- Born: Earl Alison Evans March 11, 1910 Baltimore
- Died: October 5, 1999 (aged 89) Chicago
- Known for: Antibody labeling for studying DNA
- Scientific career
- Fields: Biochemistry
- Institutions: University of Chicago

= Earl Evans (scientist) =

Earl Alison Evans (March 11, 1910 – October 5, 1999) was the chairman of the biochemistry department at the University of Chicago for 30 years, during which time he pioneered several techniques whose use is now widespread.

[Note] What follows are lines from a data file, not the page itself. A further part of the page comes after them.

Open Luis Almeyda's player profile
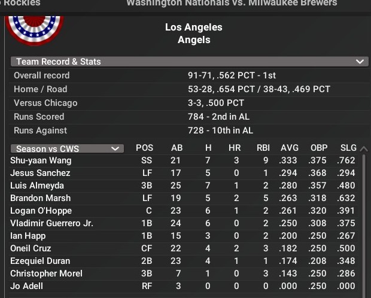The height and width of the screenshot is (298, 371). coord(37,186)
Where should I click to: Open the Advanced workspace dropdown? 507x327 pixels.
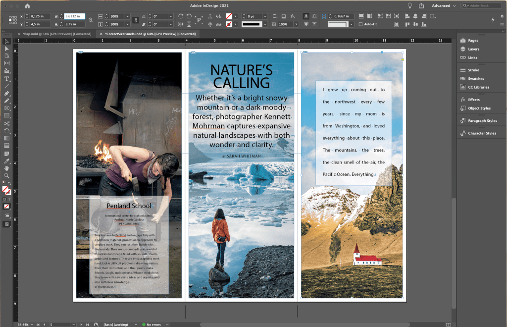(444, 6)
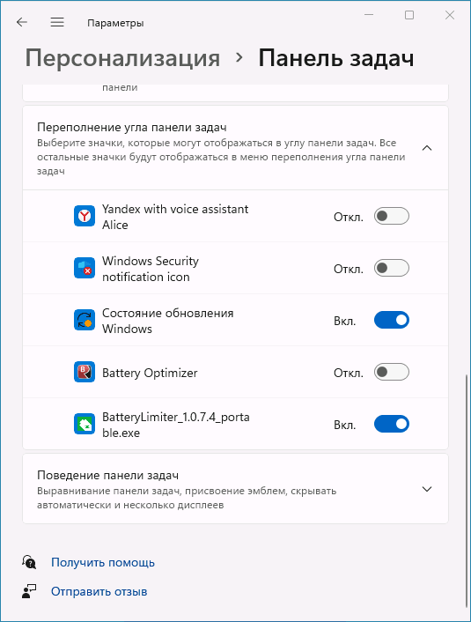
Task: Click the feedback person icon
Action: pos(29,591)
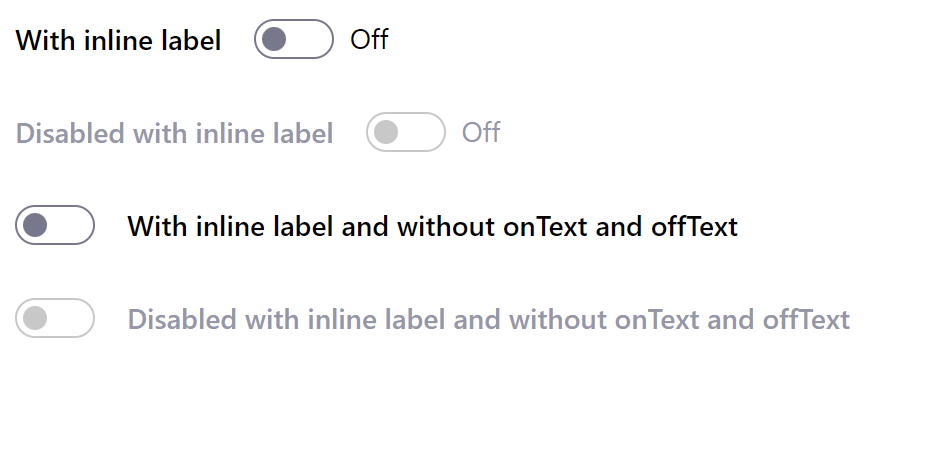Screen dimensions: 940x460
Task: Click empty right end of first switch track
Action: click(x=314, y=40)
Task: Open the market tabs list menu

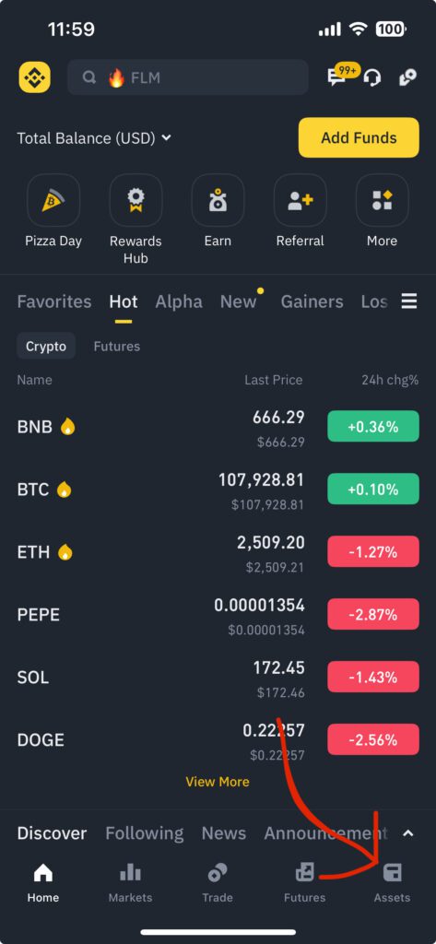Action: coord(409,301)
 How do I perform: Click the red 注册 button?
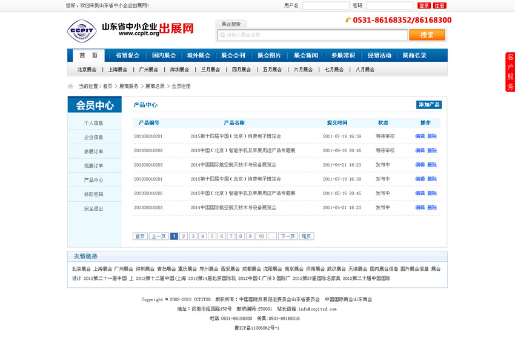[x=440, y=5]
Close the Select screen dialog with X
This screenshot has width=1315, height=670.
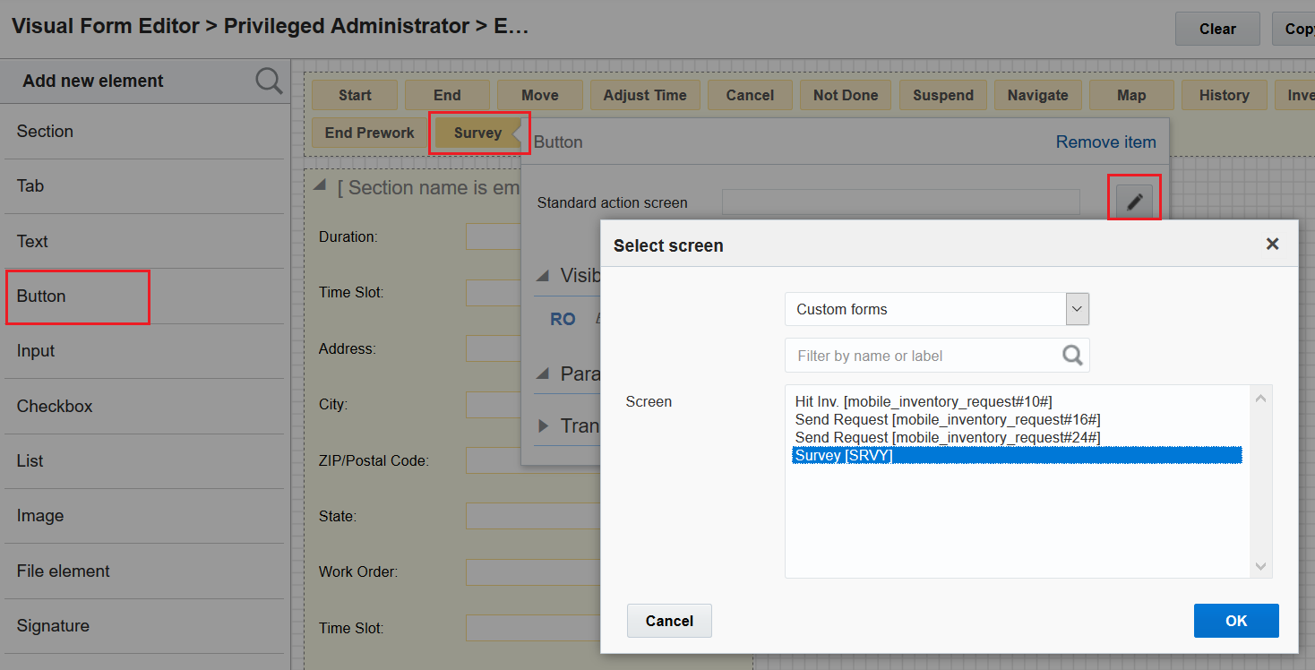coord(1272,244)
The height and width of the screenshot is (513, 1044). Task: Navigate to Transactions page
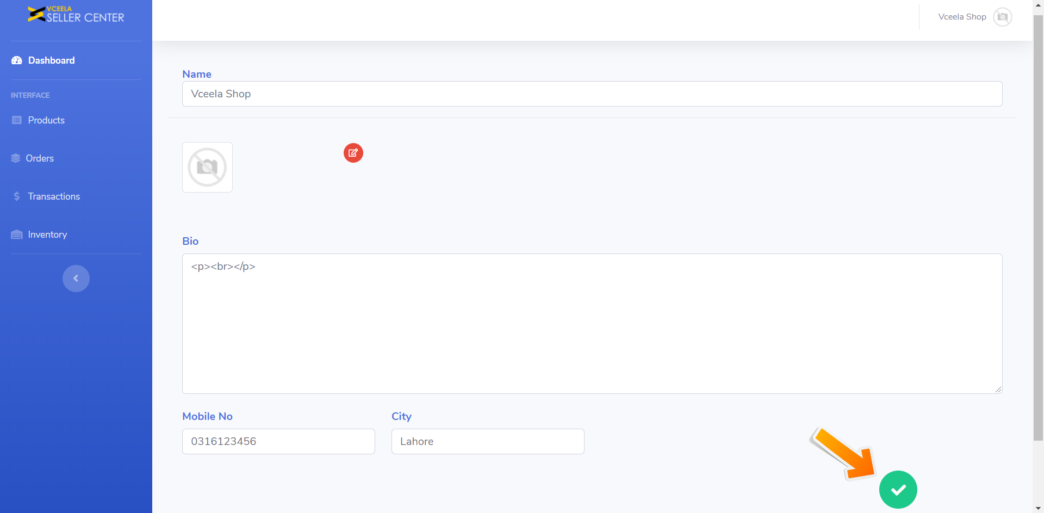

Evans was born in Baltimore, Maryland. In 1940 he collaborated with Louis Slotin in using the university's cyclotron to produce enough carbon-11 and carbon-14 for early studies in radiobiology. This led to his demonstration that animal cells are capable of fixing carbon dioxide to synthesize carbohydrates, a work which earned him both the 1941 Eli Lilly Award, and in 1942, the chairmanship of the department.

During the Second World War, Evans worked for the US Government developing new treatments for malaria, and in 1947 he was named scientific attaché to the American Embassy in London.

He returned to Chicago in 1948 and began reconstructing the university's biochemistry department in the wake of the war. To this end, he hired several talented biochemists, including Elwood Jensen, Albert Lehninger, Eugene Kennedy, Hans Gaffron, and future Nobel Laureate Konrad Bloch. As part of the phage group, Evans hired fellow members Lloyd Kozloff and Frank Putnam, with whom he established the use of bacteriophages and antibody labeling for studying DNA.

Evans died, aged 89, in Chicago. Donald Steiner described him as an "excellent scientist", saying that his work was "groundbreaking".